**Directive:**
Rewrite the records below, from the line with "Where should I click to: Save" to the line with "tap(639, 44)", as a two-column CSV with the headers instruction and click: one row per record, each value in a single quoted field with line breaks replaced by spaces, and the pictures left out.

**Supplied material:**
⁂

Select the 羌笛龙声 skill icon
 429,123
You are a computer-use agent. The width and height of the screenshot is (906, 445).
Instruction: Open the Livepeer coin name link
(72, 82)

⁂

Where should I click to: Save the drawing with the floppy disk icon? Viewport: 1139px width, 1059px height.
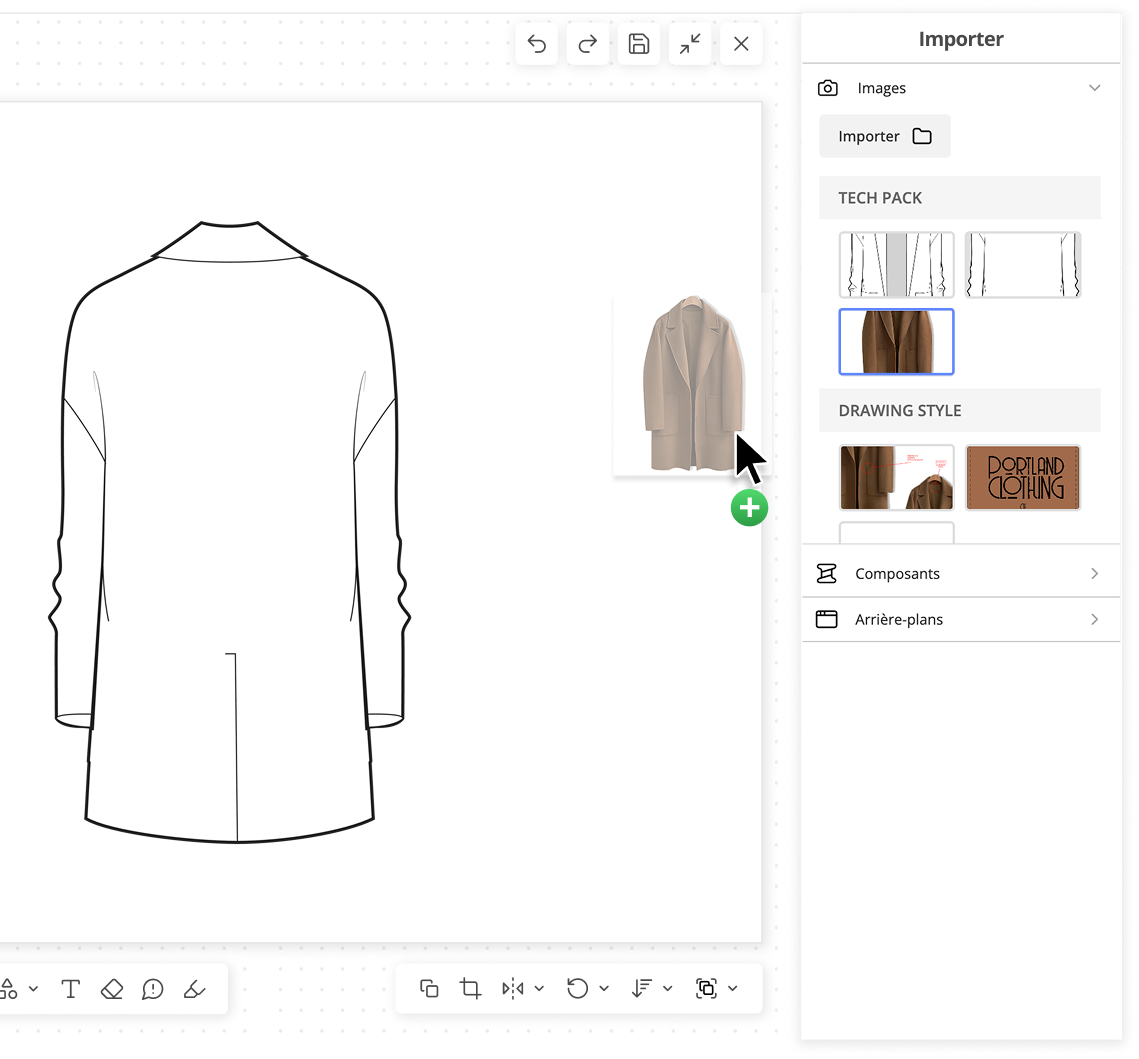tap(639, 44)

⁂

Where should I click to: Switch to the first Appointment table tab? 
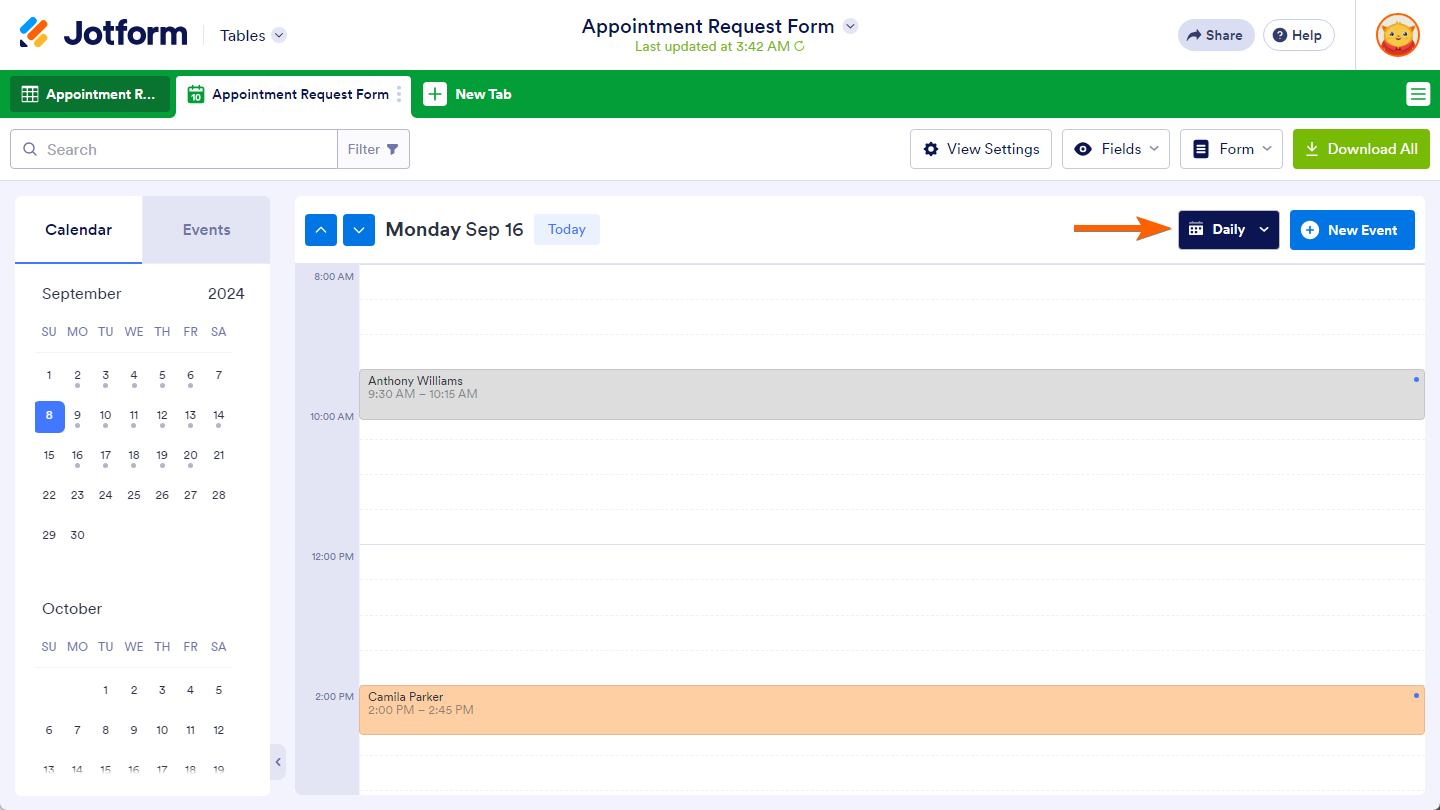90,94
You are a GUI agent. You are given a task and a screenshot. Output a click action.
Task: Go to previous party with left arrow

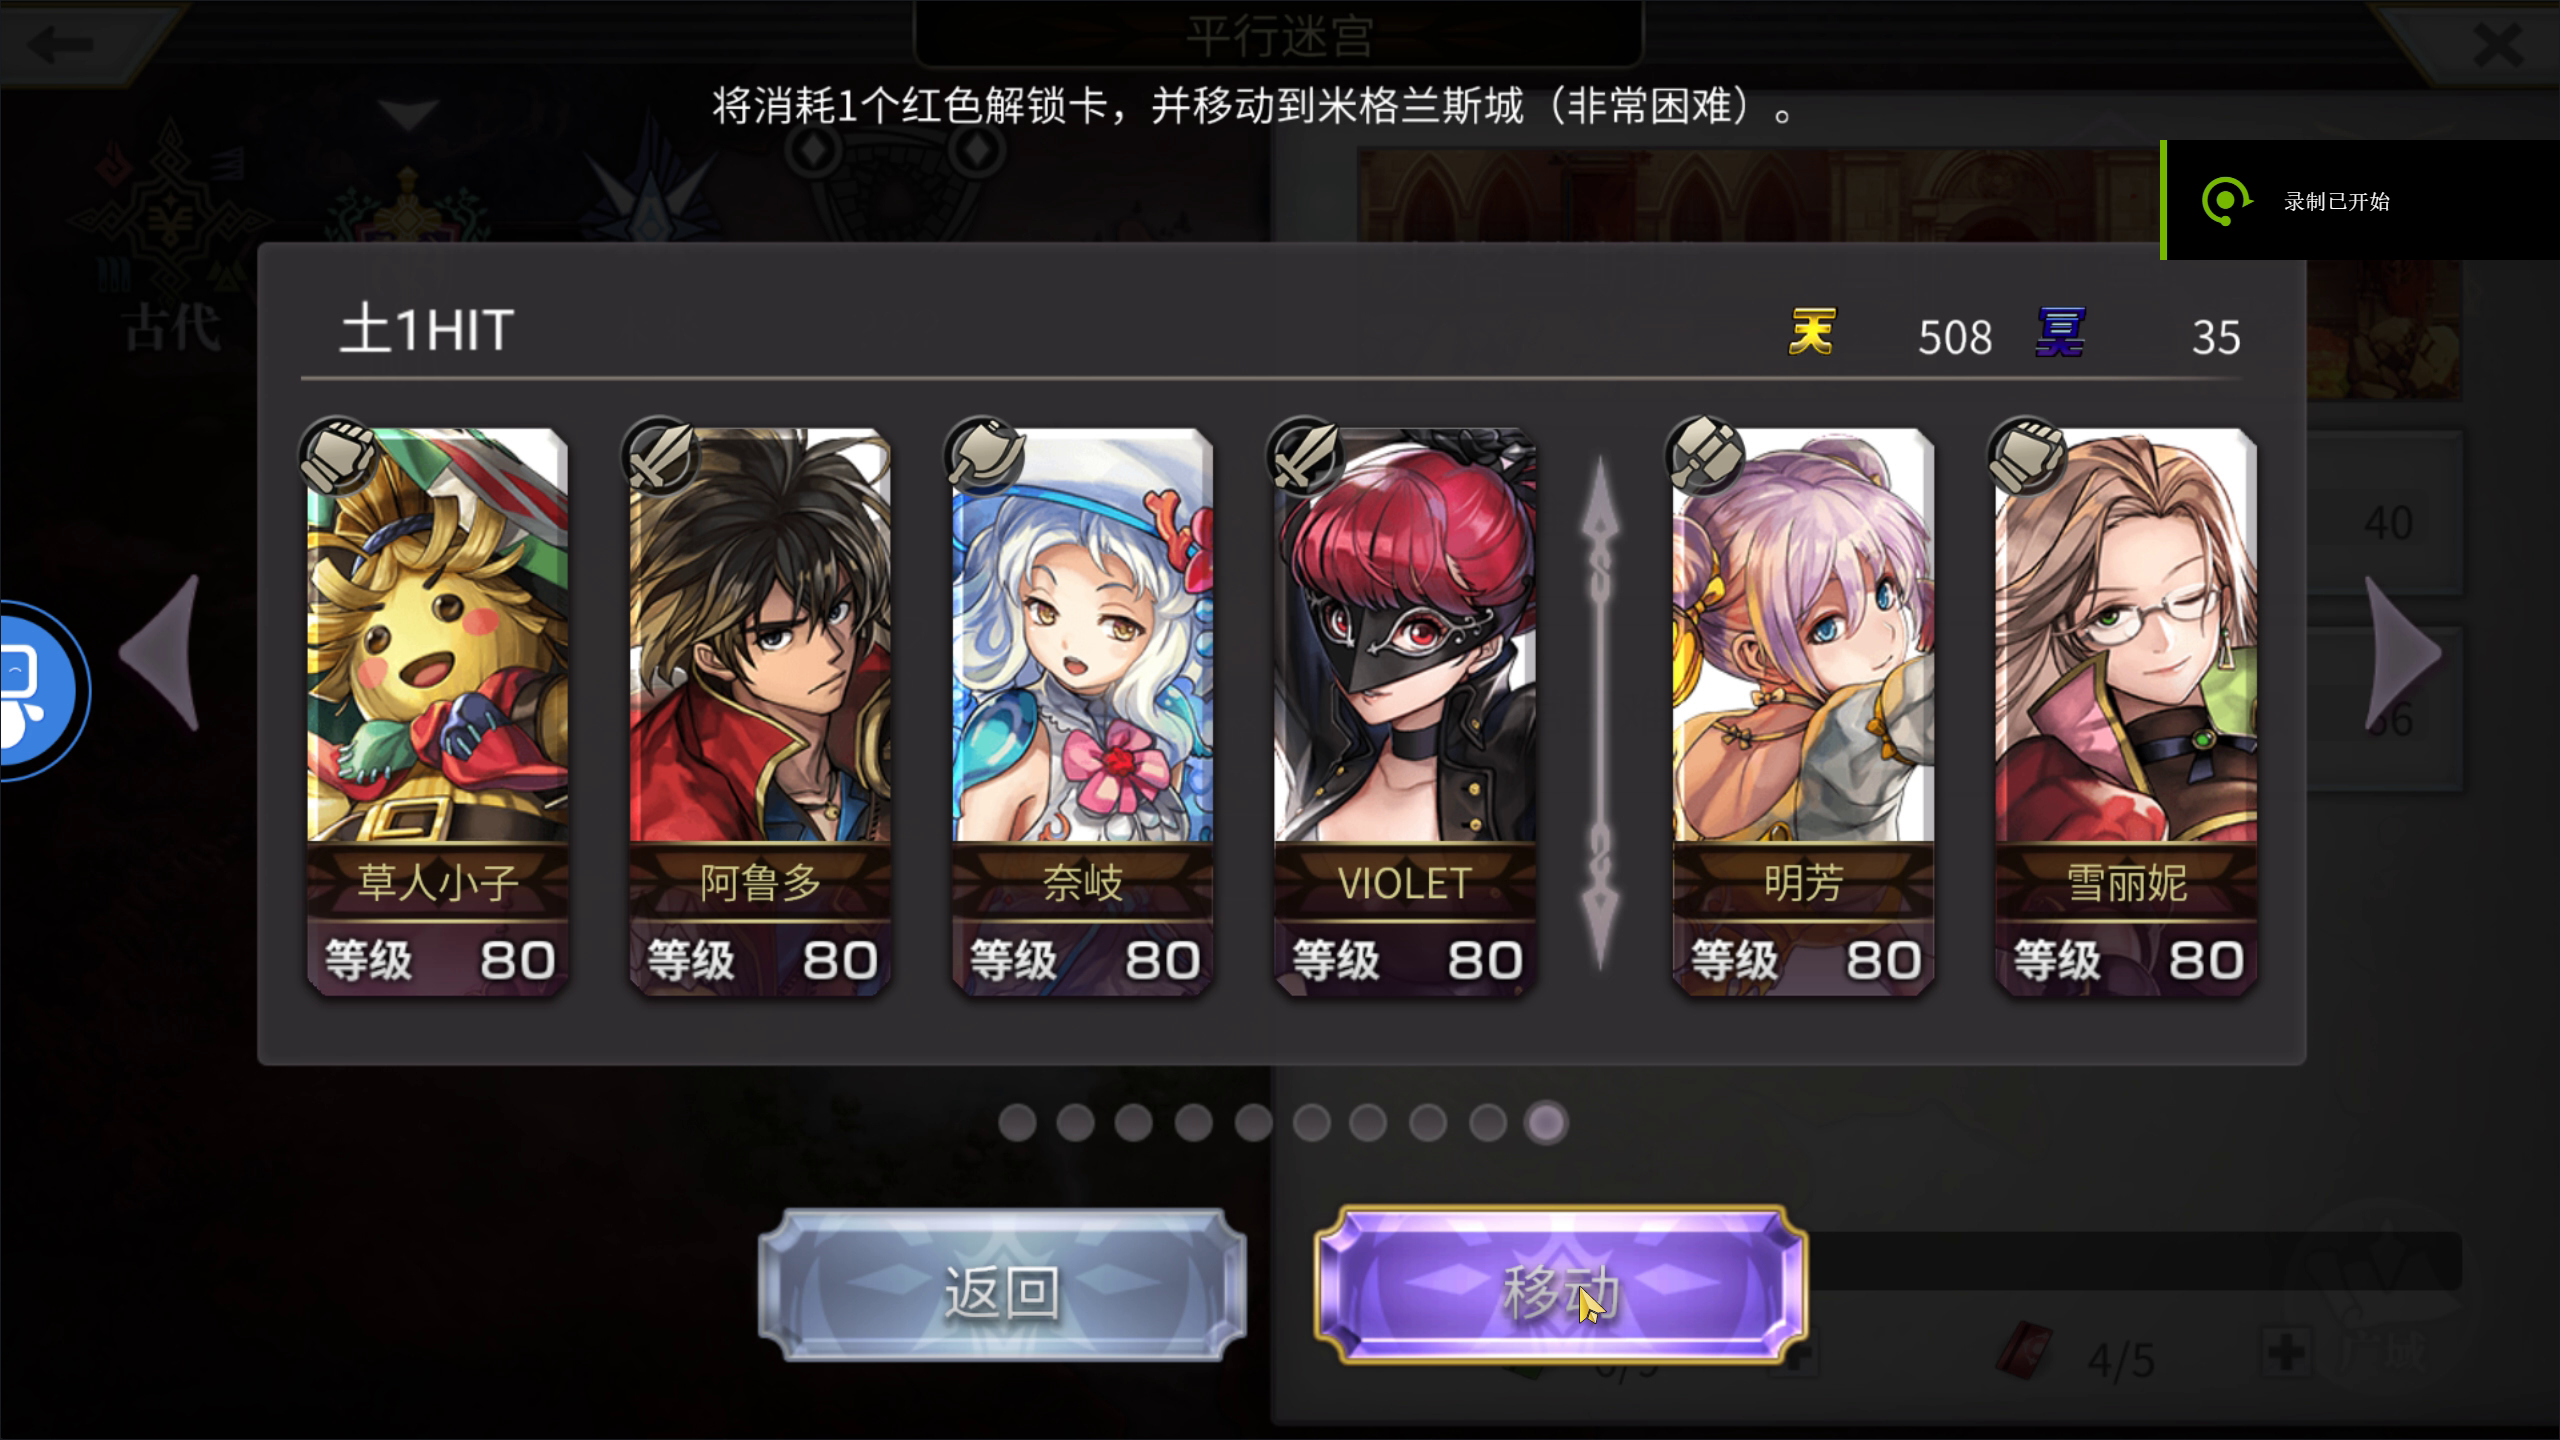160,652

⁂

**Result of the task:**
instruction,click
"Where should I click to: Save the drawing with the floppy disk icon? Viewport: 1139px width, 1059px height.","tap(639, 44)"